My loss of freedom in cooking is more the loss of freedom to shop; to buy whatever I desire that evening, as now my Mum is the buying team for our household. While there are no limits to what I can add to the weekly shopping list, I can’t be alone in needing the food on the shelves to fill in the blanks of my hungry brain. I miss wandering down the aisles aimlessly, collecting different coloured fruit and veg to be thrown at the oven in a range of shapes from ‘cube form’, to ‘chip form’, and the jewel of ‘put-an-egg- on-it’ to top all of my flat’s protein deficient vegetarian concoctions.
Living back with my parents I have fallen back into high school habits. Breakfast and Lunch are subject to what can be found in the kitchen (a mixture of leftovers and cheese on toast). However, dinner has become a celebration to rest our minds and end the day.
I think a positive to the loss of consumerism (personally and as a country) is the heightened consciousness of locality in our shopping. I wonder whether we have shifted our habits in this way to off-set the guilt of globalisation? Our worlds have gotten smaller, and the importance of buying food from nearby to support our local businesses has been noticeably galvanizing. From my cousin’s raving about deliveries of quality meat from the local butchers to the city’s coffee roasters record-breaking trade. It’s made me hopeful of an improved consumer culture that focuses on the quality of local ingredients.

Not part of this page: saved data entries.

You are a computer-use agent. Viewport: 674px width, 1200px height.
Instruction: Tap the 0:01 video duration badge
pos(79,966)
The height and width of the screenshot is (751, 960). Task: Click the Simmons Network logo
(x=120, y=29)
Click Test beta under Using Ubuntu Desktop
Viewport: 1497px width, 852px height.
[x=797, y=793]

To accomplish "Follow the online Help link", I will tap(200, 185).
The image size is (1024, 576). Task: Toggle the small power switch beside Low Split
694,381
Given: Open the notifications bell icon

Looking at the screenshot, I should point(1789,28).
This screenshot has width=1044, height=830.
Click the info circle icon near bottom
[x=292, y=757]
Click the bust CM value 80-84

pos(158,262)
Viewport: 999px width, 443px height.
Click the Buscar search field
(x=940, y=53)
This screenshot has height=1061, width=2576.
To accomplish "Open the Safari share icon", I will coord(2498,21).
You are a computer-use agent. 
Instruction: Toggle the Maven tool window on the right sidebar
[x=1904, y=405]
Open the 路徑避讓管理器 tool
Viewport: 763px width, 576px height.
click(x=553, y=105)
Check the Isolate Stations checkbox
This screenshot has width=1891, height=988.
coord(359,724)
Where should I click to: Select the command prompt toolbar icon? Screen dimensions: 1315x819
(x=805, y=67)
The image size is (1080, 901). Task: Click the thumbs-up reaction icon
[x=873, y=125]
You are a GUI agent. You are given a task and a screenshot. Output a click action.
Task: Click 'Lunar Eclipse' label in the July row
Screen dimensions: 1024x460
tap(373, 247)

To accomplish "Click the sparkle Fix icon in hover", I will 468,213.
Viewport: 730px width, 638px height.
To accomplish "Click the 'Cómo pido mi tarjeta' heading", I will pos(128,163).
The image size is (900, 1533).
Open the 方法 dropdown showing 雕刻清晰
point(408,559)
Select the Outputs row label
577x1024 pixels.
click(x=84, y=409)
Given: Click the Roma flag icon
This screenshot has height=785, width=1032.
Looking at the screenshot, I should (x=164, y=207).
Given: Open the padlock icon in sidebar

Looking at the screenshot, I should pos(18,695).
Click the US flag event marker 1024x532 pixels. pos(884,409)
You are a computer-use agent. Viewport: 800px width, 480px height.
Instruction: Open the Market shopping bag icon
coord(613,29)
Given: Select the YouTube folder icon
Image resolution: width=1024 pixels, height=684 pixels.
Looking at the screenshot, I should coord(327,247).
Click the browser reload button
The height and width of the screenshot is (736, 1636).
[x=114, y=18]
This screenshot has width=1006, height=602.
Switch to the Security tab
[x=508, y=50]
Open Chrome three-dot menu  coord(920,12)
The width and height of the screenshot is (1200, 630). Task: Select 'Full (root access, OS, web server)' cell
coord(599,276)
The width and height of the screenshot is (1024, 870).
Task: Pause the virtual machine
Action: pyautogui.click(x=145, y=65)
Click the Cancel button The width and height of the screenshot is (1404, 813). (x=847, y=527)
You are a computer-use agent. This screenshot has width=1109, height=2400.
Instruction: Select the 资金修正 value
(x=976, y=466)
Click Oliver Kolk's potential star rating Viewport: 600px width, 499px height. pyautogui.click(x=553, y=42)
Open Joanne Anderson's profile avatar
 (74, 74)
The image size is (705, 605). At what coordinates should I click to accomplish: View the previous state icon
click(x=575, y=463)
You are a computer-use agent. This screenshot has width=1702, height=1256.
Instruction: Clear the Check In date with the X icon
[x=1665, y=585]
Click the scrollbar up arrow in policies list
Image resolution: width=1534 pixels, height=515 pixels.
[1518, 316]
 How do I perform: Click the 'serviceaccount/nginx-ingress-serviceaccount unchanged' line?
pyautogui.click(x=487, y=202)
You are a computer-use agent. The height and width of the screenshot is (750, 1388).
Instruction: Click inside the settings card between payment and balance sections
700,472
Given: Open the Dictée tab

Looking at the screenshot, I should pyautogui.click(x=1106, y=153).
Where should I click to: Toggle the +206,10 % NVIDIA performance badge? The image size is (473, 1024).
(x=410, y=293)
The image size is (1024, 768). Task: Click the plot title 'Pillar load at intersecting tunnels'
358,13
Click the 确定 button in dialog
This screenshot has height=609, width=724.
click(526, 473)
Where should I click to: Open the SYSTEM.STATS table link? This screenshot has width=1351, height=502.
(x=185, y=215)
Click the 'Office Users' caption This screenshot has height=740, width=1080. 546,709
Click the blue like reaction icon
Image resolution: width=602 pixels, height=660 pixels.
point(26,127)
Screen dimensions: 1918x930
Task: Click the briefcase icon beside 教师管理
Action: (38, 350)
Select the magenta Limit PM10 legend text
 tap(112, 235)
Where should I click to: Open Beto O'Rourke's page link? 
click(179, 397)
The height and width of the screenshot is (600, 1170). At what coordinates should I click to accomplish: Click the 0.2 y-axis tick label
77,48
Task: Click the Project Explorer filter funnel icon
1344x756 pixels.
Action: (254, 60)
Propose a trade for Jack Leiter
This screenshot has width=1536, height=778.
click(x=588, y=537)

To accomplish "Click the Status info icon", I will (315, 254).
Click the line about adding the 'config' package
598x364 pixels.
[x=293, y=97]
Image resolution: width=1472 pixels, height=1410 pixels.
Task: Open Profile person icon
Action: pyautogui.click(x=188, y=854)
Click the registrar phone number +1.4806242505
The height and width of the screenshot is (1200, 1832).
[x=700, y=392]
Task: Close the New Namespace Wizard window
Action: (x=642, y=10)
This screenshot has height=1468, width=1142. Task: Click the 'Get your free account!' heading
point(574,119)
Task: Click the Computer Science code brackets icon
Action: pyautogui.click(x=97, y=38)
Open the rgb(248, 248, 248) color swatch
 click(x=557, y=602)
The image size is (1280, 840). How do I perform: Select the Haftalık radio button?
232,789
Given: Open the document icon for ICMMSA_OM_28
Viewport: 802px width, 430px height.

Of course, we have been undeniably lucky (if that’s any way to describe our situation) that lockdown came in spring. The evolving ingredients as the season warms have been keeping our palettes interested. Being in Norfolk I am grateful for asparagus season, a vegetable that has taken over our dinner table, proudly sourced locally. Asparagus pie, asparagus risotto and asparagus grilled with Parmesan cheese to name a few recipes. The sweetness of Norfolk Strawberries end every sunny day. These seasonal foods are nothing new, but we have been able to observe their coming much more closely in our home-bound state, beholden by their fleeting appearance on our plates as time has otherwise paused. My family is not unfamiliar with shopping seasonally, but it has become a focal point to lock down life in our household, every meal served as ‘Norfolk’s finest’, with a side of tales from newly discovered farm shops.
Dinner has become more than just the meal at the end of the day. It is now the meal to end the day. A celebration of our surroundings and creativity, finding new ways to paint them on a plate, and enjoying them together as a family. Me and my Mum have been working together in the kitchen, trying to inspire each other with our different tastes to make new dishes (I finally convinced her to eat kale last week... after frying it in an unsocially acceptable amount of garlic). I may have lost my freedom as an independent consumer, but I’m glad that has been replaced by an homage to local vendors and produce, as well as a chance to re-take my role as sous-chef in our kitchen. Food has resurged in importance, to nourish our minds as well as fuelling our bodies. Feeding the comfortable sense of control that comes from knowing where our food came from, in a time that is otherwise very unsettling, has become imperative.
As I write this my Mum is preparing Cromer Crab for dinner, bought from the market this morning and apparently caught last night. The delicacy of all delicacies.